Dataset entries »
=-=-=

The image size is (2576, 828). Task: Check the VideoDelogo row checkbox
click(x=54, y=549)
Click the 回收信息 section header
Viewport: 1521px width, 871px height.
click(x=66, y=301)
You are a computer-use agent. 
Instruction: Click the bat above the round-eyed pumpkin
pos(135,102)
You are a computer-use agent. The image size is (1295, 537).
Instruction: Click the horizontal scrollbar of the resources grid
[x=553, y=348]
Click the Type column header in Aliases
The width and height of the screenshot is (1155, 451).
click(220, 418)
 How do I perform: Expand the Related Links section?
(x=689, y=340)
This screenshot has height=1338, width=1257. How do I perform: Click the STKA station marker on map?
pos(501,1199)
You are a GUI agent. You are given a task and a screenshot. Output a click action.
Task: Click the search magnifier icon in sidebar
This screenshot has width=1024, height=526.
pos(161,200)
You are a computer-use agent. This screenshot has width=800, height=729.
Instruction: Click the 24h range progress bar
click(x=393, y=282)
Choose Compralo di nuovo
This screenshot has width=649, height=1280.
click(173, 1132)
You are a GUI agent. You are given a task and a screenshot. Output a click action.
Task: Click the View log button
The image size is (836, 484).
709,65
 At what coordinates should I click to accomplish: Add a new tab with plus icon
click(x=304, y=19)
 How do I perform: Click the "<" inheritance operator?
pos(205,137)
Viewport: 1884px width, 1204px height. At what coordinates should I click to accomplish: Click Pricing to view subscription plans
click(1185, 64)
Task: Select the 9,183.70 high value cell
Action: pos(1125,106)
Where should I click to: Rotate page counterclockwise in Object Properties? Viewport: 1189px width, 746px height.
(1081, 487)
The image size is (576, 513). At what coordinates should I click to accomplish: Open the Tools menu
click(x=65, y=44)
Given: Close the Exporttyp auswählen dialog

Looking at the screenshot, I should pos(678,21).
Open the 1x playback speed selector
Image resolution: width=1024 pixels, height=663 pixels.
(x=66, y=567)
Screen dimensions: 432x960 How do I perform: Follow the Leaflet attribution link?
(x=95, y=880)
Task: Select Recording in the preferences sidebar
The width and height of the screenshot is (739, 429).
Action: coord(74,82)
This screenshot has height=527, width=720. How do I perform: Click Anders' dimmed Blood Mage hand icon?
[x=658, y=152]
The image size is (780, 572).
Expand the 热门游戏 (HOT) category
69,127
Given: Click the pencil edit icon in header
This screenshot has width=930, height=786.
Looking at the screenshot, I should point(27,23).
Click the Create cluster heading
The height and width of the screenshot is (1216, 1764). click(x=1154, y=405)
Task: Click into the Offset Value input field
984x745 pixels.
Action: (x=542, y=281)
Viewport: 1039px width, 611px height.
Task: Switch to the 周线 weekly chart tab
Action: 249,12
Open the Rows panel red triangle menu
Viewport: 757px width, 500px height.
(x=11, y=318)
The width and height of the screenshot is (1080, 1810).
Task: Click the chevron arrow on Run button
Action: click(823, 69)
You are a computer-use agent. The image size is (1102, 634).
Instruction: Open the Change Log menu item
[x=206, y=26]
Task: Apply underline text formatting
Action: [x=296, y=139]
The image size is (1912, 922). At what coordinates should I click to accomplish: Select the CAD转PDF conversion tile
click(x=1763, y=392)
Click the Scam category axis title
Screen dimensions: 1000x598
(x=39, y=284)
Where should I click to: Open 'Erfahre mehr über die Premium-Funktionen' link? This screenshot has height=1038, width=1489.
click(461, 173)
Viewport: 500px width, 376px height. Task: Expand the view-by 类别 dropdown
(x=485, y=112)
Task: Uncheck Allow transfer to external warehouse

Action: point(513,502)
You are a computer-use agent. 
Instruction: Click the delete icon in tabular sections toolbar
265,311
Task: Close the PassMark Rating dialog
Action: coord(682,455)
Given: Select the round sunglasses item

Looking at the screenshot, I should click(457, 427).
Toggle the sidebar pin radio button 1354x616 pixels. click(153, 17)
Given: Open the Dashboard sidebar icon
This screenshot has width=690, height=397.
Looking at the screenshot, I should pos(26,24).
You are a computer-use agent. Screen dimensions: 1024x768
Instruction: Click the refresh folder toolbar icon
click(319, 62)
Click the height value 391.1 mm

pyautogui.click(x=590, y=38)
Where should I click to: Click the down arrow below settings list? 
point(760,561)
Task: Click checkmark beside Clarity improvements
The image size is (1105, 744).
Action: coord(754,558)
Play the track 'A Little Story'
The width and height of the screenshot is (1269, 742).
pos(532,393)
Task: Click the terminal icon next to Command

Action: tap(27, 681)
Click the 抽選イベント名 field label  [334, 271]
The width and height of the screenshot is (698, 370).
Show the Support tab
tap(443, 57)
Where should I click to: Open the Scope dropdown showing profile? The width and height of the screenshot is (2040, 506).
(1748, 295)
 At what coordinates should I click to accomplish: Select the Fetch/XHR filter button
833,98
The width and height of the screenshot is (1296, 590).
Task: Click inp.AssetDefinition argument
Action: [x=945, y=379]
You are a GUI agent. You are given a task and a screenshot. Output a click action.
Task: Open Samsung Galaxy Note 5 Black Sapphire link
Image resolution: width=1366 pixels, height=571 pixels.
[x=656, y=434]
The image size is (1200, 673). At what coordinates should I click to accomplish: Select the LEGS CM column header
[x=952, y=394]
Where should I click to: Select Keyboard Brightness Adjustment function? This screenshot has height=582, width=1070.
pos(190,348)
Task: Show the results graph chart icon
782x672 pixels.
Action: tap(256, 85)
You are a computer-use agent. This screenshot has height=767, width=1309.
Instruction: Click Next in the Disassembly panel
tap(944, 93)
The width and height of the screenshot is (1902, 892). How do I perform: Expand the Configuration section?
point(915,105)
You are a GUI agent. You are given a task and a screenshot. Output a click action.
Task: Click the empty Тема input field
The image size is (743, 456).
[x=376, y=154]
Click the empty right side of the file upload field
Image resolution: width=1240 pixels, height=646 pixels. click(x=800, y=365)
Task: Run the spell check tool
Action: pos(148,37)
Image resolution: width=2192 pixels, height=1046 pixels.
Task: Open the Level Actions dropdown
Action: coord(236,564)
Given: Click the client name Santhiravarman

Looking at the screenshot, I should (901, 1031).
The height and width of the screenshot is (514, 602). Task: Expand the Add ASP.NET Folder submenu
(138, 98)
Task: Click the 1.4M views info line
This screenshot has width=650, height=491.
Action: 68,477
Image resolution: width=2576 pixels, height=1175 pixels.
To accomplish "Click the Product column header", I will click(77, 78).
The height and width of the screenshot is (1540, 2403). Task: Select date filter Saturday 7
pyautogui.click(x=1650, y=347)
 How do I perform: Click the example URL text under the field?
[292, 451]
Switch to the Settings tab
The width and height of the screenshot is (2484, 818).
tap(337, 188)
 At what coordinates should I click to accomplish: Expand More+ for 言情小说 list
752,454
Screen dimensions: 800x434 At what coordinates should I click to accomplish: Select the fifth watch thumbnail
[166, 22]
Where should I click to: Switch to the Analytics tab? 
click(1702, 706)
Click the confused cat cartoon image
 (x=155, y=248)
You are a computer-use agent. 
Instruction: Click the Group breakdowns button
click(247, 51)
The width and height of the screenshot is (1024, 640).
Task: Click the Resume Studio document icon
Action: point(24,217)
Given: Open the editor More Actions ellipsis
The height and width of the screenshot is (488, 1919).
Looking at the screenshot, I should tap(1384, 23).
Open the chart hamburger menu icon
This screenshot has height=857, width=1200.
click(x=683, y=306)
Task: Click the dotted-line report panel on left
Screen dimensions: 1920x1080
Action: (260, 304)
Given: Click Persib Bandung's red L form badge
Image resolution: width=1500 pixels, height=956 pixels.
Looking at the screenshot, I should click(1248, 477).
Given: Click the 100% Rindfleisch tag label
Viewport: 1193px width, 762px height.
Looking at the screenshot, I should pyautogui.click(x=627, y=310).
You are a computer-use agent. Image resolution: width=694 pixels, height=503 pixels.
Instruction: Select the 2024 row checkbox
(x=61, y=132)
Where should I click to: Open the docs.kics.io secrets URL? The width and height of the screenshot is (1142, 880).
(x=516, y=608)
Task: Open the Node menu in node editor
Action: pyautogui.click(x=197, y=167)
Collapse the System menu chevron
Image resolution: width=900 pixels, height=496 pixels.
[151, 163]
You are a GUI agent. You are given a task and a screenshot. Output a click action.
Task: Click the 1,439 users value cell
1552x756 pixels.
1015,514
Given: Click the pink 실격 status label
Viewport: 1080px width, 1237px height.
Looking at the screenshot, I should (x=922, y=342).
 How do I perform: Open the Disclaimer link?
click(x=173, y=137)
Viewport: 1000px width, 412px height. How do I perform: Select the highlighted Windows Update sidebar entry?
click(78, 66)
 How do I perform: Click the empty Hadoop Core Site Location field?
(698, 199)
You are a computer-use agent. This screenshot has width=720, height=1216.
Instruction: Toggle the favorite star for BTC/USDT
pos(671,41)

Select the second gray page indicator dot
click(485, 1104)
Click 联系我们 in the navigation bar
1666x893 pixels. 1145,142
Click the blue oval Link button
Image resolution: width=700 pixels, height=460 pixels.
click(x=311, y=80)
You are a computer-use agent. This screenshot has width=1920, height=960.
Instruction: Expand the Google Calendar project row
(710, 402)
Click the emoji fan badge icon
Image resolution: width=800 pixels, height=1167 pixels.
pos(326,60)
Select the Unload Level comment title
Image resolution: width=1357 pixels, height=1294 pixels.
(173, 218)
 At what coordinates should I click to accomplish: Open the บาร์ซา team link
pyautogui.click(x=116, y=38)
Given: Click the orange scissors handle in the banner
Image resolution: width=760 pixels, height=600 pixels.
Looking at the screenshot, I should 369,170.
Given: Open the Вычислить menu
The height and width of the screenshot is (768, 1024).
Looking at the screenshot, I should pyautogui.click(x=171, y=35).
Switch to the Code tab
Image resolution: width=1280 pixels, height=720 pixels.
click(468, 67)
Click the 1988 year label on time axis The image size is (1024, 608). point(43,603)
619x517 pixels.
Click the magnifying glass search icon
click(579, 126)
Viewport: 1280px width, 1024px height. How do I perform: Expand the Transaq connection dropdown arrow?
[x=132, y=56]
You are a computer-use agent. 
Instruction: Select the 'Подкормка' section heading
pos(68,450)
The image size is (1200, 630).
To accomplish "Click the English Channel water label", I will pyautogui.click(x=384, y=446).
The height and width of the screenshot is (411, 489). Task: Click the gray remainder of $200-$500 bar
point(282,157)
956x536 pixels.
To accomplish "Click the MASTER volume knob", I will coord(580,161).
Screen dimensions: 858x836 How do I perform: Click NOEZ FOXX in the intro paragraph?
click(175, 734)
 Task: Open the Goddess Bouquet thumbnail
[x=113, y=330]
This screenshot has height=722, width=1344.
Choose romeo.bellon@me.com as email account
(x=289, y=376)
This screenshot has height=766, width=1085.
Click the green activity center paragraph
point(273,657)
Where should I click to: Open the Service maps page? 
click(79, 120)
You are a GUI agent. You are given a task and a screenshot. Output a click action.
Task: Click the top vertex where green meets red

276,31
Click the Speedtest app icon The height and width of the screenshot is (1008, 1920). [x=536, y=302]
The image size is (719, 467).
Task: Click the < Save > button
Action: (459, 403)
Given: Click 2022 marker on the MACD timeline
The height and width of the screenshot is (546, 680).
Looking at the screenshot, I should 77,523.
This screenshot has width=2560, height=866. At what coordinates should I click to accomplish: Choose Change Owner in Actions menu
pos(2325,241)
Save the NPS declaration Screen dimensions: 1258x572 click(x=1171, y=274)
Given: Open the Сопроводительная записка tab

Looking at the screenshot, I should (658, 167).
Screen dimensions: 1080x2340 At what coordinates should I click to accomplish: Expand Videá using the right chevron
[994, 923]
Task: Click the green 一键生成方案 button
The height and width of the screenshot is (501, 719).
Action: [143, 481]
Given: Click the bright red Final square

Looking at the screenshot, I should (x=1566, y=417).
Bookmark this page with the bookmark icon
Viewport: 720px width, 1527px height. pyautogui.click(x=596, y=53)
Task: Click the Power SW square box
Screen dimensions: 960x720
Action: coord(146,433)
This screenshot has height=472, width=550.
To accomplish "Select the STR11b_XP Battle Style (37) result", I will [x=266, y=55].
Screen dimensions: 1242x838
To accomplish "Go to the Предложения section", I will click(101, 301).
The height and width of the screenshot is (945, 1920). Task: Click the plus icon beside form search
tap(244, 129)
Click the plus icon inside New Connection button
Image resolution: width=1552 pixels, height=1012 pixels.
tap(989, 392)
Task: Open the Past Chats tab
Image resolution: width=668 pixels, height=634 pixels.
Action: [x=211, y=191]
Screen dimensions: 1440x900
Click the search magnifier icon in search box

=-=-=

Task directions » The answer needed is a single number: how many lines in the records above hold the string "axis". Please write nothing else.

Result » 2